> [Work required] Each line below that holds the string "agent" counts once; report the total and nothing else.

(Collected data)
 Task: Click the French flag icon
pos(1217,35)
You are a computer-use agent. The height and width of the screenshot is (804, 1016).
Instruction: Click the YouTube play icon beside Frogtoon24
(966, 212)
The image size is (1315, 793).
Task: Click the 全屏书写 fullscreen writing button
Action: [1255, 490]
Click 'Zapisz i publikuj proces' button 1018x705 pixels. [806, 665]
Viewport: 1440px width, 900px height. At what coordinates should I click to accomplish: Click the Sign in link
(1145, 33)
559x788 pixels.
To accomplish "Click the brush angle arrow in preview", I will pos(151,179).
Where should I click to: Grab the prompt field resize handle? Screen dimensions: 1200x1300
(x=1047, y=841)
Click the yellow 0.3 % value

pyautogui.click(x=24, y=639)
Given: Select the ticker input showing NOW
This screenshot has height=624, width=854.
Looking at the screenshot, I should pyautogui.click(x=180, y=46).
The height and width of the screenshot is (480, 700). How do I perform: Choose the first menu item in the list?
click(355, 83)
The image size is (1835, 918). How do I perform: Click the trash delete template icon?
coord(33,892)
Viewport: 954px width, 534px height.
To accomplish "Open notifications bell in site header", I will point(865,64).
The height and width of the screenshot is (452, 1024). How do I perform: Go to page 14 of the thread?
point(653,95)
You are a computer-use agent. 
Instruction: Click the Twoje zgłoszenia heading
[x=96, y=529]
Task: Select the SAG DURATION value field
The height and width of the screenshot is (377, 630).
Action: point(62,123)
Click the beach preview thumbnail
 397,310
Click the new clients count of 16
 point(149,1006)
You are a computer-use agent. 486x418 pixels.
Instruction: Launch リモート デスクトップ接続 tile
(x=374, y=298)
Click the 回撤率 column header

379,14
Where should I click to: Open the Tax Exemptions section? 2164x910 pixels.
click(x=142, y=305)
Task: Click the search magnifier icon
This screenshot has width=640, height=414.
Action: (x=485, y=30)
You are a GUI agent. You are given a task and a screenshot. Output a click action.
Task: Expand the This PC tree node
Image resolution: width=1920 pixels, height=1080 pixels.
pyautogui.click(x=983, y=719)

> [Answer to the problem] 4